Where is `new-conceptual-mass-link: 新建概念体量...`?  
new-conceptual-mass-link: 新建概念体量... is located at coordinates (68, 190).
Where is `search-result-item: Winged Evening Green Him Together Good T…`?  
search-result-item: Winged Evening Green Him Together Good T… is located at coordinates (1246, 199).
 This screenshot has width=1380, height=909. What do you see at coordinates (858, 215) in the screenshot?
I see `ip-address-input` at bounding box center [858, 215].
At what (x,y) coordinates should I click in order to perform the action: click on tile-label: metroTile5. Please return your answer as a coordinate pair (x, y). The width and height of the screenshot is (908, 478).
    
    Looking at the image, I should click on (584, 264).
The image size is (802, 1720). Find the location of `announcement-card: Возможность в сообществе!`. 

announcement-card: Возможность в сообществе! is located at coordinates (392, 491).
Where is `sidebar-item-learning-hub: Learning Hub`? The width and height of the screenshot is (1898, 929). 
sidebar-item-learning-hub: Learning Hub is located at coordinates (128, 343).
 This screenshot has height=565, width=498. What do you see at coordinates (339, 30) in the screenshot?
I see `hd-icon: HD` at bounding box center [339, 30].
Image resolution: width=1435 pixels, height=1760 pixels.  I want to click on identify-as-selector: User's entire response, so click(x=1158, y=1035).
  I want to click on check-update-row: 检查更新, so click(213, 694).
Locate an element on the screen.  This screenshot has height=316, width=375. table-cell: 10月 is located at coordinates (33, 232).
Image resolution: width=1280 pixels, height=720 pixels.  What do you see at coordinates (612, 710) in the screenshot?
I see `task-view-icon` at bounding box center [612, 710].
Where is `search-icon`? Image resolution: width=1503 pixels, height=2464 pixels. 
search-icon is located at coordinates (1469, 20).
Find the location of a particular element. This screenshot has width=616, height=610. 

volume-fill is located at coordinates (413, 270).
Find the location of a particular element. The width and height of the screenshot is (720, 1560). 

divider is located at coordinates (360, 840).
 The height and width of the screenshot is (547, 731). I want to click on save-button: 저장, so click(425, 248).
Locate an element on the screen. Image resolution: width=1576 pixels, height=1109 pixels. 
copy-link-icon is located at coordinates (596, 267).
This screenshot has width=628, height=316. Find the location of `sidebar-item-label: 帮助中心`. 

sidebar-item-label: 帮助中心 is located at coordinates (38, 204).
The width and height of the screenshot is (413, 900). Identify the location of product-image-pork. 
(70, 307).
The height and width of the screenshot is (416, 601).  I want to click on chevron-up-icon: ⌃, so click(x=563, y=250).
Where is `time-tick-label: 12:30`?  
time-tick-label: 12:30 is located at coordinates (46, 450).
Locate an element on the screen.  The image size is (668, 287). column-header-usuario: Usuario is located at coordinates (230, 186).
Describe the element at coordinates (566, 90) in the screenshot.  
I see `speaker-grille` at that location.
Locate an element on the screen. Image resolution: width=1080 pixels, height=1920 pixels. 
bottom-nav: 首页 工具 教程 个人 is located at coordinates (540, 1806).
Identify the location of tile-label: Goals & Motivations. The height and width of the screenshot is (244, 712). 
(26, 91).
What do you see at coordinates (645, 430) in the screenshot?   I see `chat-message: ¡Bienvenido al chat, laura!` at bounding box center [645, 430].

++++++++++

→ Task requirements
Rewrite the records from the line with "The height and width of the screenshot is (416, 601)." up to and including the line with "bottom-nav: 首页 工具", swapping "Locate an element" for "Find an element" and leaving everything else as it is.

→ Written response
The height and width of the screenshot is (416, 601).  I want to click on chevron-up-icon: ⌃, so click(x=563, y=250).
Where is `time-tick-label: 12:30`?  
time-tick-label: 12:30 is located at coordinates (46, 450).
Find an element on the screen.  The image size is (668, 287). column-header-usuario: Usuario is located at coordinates (230, 186).
Describe the element at coordinates (566, 90) in the screenshot.  
I see `speaker-grille` at that location.
Find an element on the screen. Image resolution: width=1080 pixels, height=1920 pixels. 
bottom-nav: 首页 工具 教程 个人 is located at coordinates (540, 1806).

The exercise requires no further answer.